Görev maddesi A. Çelik vergisi haberinden "Donald Trump’ın Section" ile "ihtiyaçlarımız için kullanıyoruz." arasındaki kısmı, ikisi de dahil olmak üzere hiç değiştirmeden kopyala.
Görev maddesi B. Veri satırlarında "You are a GUI" geçen satır ile "The height and" geçen satır arasındaki satırları, bu iki satır da dahil, hiç değiştirmeden tekrarla.

İstanbul, 14 Mart (DHA) - Çelik İhracatçıları Birliği Yönetim Kurulu Başkanı Namık Ekinci, ABD Başkanı Donald Trump'ın çelik ithalatına yüzde 25 vergi koyması sonrası gündeme gelen "muafiyet" konusunda, "Türkiye, ABD’nin muafiyet şartlarının tümünü yerine getiriyor ve Trump’ın işaret ettiği üç kritere göre de muafiyeti hak ediyor" dedi.
Ekinci yaptığı açıklamada, Trump'ın, "dünya genelinde yükselen seslere aldırış etmeyip ticaret savaşlarının fitilini ateşleyecek Section 232 yasasına imza attığı" ancak, yasadan Kanada’yı ve Türkiye ile aynı ürün gamına sahip Meksika’yı muaf tuttuğunu anımsattı ve ekledi:
"Dünya genelinde bu denli tepki varken Donald Trump’ın adeta inat ederek yürürlüğe aldığı korumacı önlemler hem dünya ticaretini hem de Amerikan ekonomisini olumsuz etkileyecek.
"Başından sonuna neresinden bakarsanız bakın haksız bir durumla karşı karşıyayız. Resmi olarak imzası atılan çelik ithalatına yüzde 25 vergi kararı bazı ülkelere ayrıcalık tanıyan bazılarına da muafiyet için açık kapı bırakan yanı ile eşit ve adil değildir.
"Beklenildiği üzere ABD iki komşusu Meksika ve Kanada’yı NAFTA görüşmeleri süresince vergiden muaf tuttu. Avustralya ile de görüşmelerin sürdüğü bilgisi mevcut. Türkiye’nin bir an evvel ABD ile masaya oturması çelik sektörümüz açısından hayati önem arz etmektedir."
Donald Trump’ın Section 232 yasasından muafiyet için özetle karşılıklı ticaretteki dengesizlik, Çin ile çelik alışverişi ve askeri harcamalar olmak üzere üç noktaya işaret ettiğini belirten Namık Ekinci, "Bunlardan ilki ikili ticaret ilişkilerindeki dengesizlik ki Türkiye ile ABD ticaretinde açık veren taraf Türkiye’dir. Çelik sektörü özelinde de ABD’den çelik ithalatımız 1.33 milyar dolarken ihracatımız 1.18 milyar dolardır" dedi ve şöyle anlattı:
"İkinci nokta Çin çelik ürünlerinin işlenerek veya işlenmeden yasal olmayan şekilde başka ülkelerde menşei değiştirilerek (trans-shipment) ABD’ye ihraç edilmesi ki Türkiye bu noktada kapsam dışındadır zira Çin’den çok az miktarda çelik alıyoruz onu da kendi ihtiyaçlarımız için kullanıyoruz.
"Amerika’ya giden ürünlerimizin tamamının ve daha fazlasının hammaddesi Amerika’dan geliyor. Türkiye’de işlenip Amerika’ya geri gönderiliyor. 2017 yılında Türkiye’nin Çin’den tüm çelik ithalatı sadece 700 bin ton olup toplam üretimimize oranı yüzde 1.87 seviyesindedir.

Veri satırları.
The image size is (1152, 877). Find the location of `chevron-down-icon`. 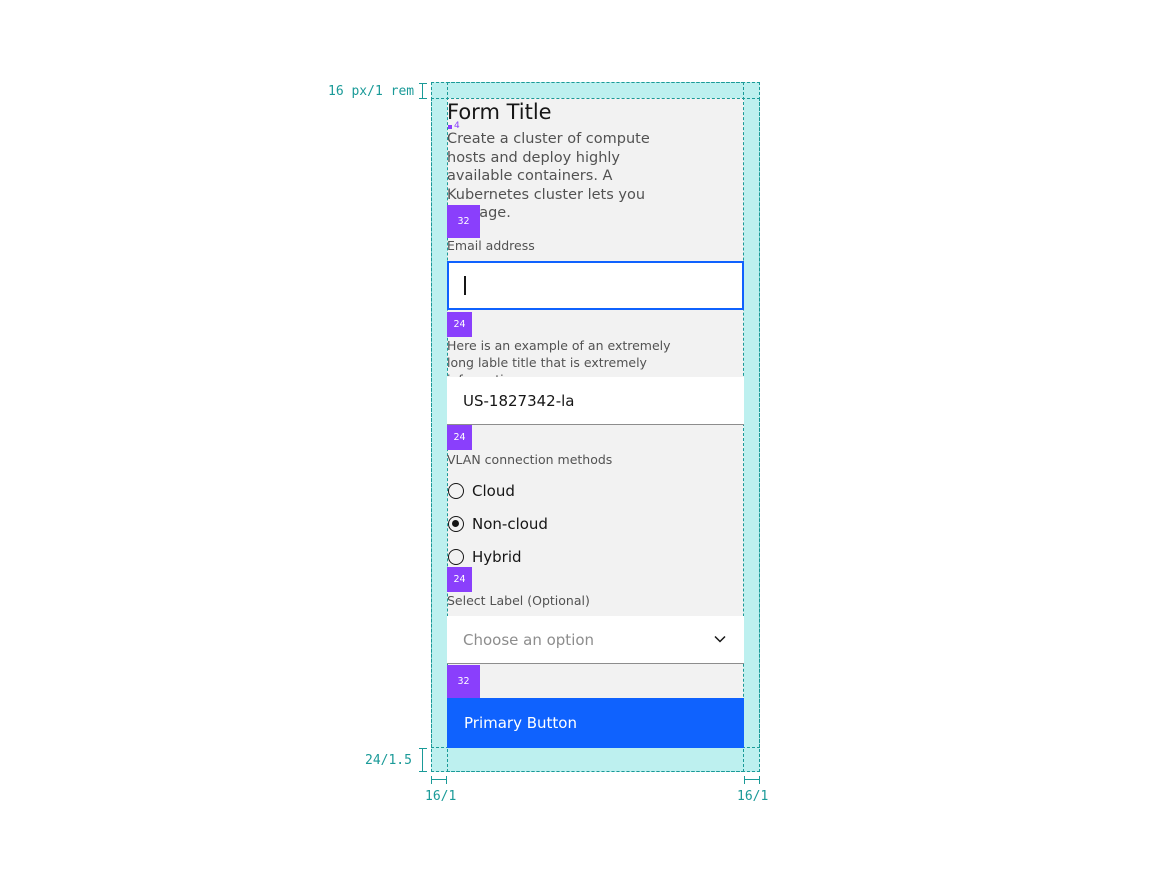

chevron-down-icon is located at coordinates (720, 639).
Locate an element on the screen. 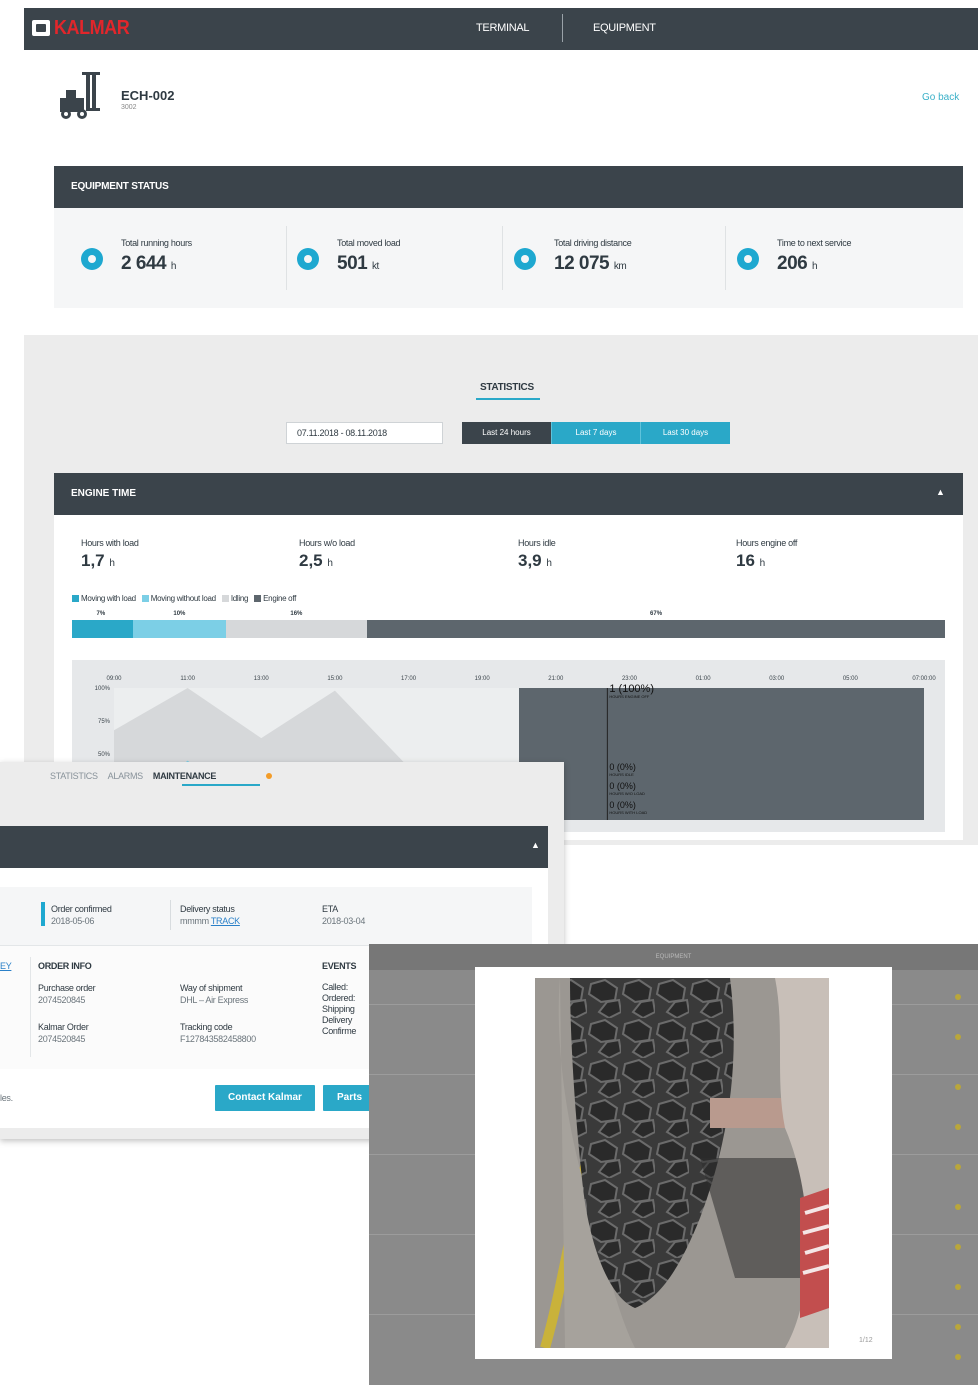  equipment-title: ECH-002 is located at coordinates (148, 96).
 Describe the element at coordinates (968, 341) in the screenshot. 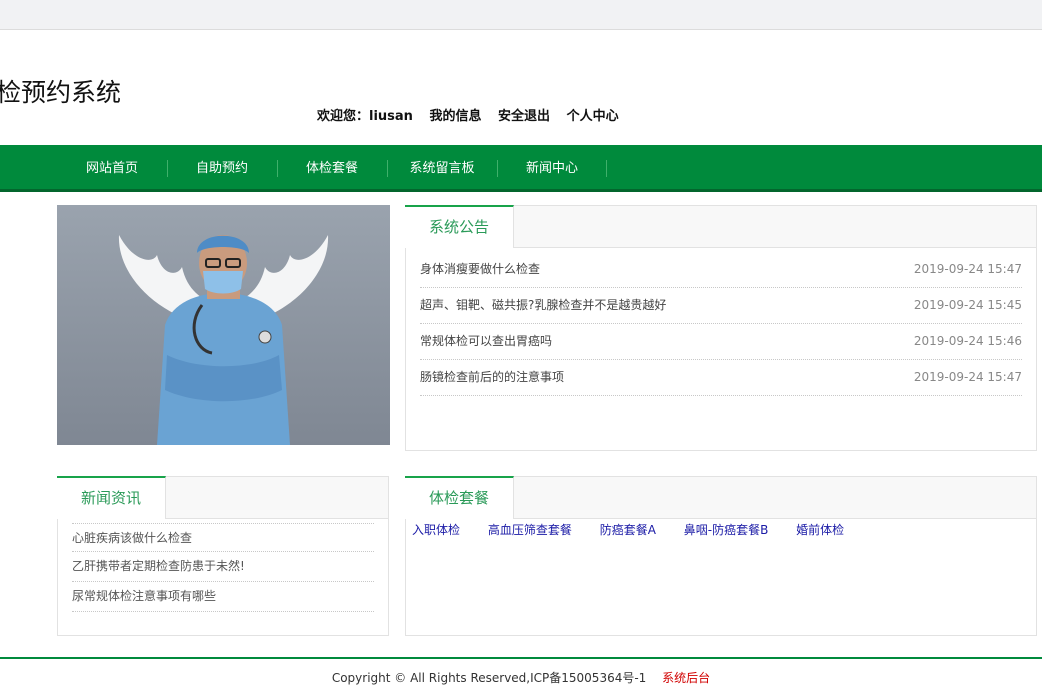

I see `notice-date: 2019-09-24 15:46` at that location.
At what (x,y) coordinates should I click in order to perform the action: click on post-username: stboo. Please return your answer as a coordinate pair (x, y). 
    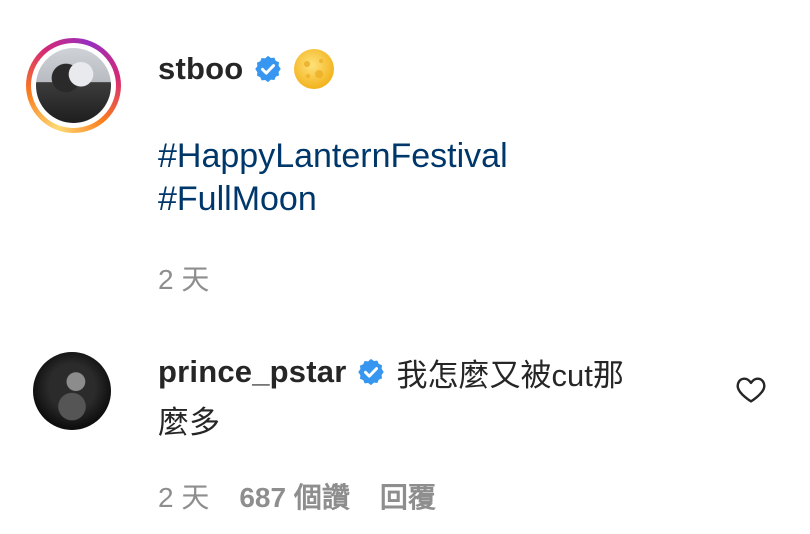
    Looking at the image, I should click on (200, 69).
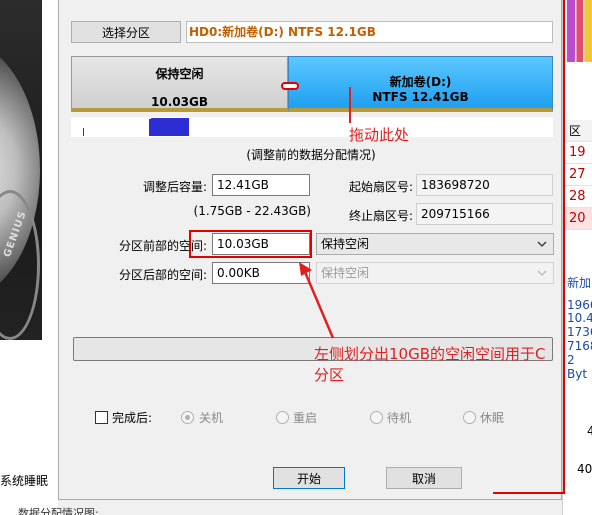 Image resolution: width=592 pixels, height=515 pixels. I want to click on disk-artwork: GENIUS, so click(21, 170).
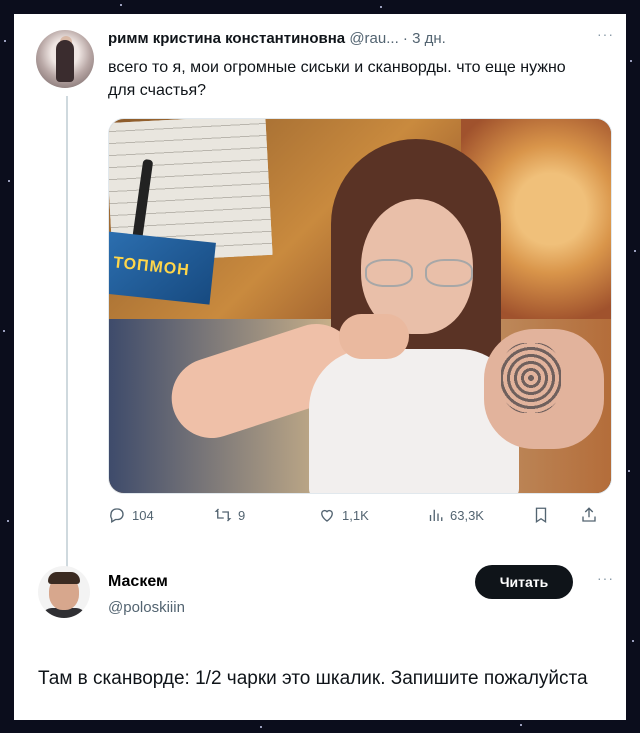 The image size is (640, 733). I want to click on book-title: ТОПМОН, so click(152, 267).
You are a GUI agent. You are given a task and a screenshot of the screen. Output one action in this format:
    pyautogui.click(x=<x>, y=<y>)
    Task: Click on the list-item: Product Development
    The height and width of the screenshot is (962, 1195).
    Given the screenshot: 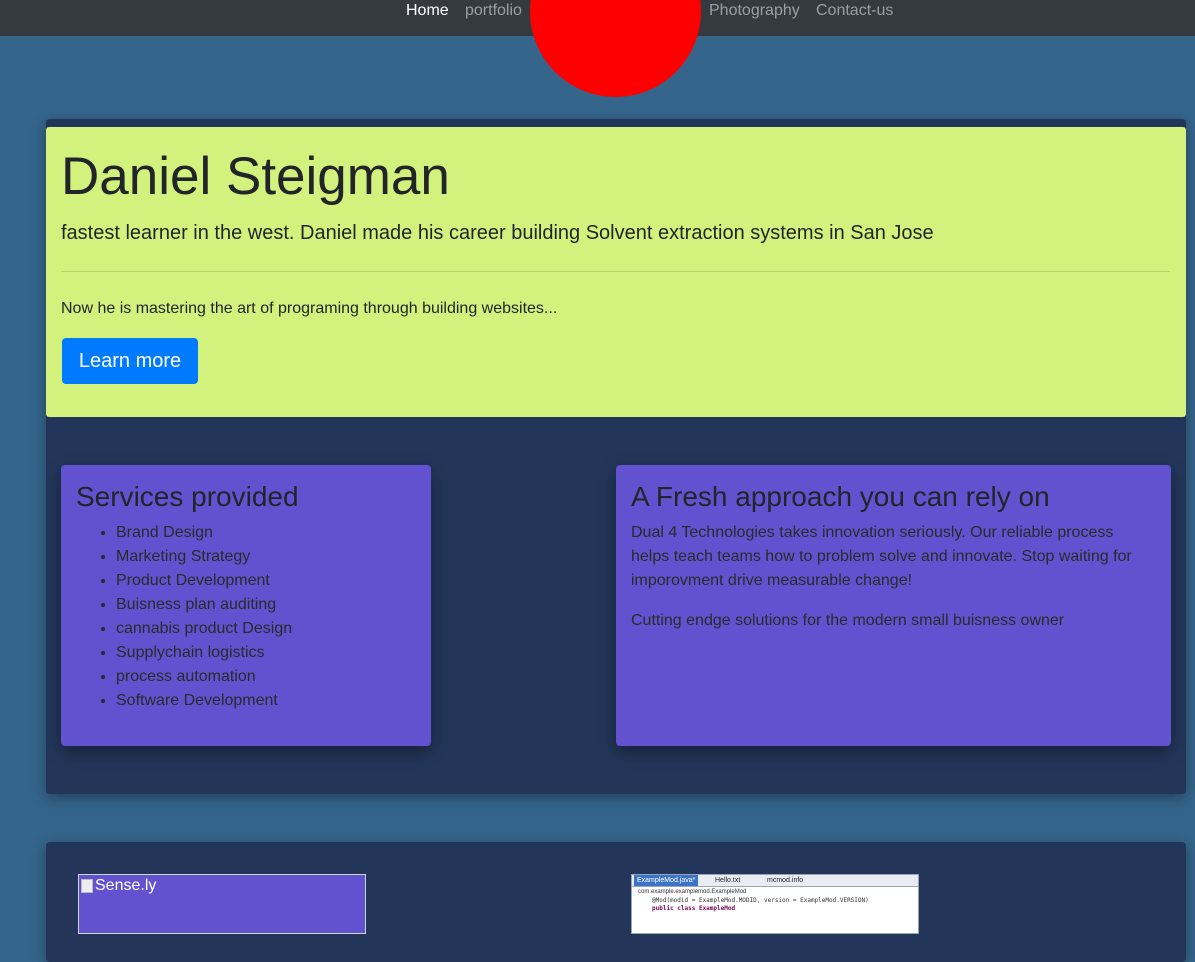 What is the action you would take?
    pyautogui.click(x=204, y=581)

Çözüm A.
Donald Trump’ın Section 232 yasasından muafiyet için özetle karşılıklı ticaretteki dengesizlik, Çin ile çelik alışverişi ve askeri harcamalar olmak üzere üç noktaya işaret ettiğini belirten Namık Ekinci, "Bunlardan ilki ikili ticaret ilişkilerindeki dengesizlik ki Türkiye ile ABD ticaretinde açık veren taraf Türkiye’dir. Çelik sektörü özelinde de ABD’den çelik ithalatımız 1.33 milyar dolarken ihracatımız 1.18 milyar dolardır" dedi ve şöyle anlattı:
"İkinci nokta Çin çelik ürünlerinin işlenerek veya işlenmeden yasal olmayan şekilde başka ülkelerde menşei değiştirilerek (trans-shipment) ABD’ye ihraç edilmesi ki Türkiye bu noktada kapsam dışındadır zira Çin’den çok az miktarda çelik alıyoruz onu da kendi ihtiyaçlarımız için kullanıyoruz.

Çözüm B.
You are a GUI agent. You are given a task and a screenshot of the screen. Output one action in this format:
    pyautogui.click(x=<x>, y=<y>)
    Task: Click on the list-item: Product Development
    The height and width of the screenshot is (962, 1195).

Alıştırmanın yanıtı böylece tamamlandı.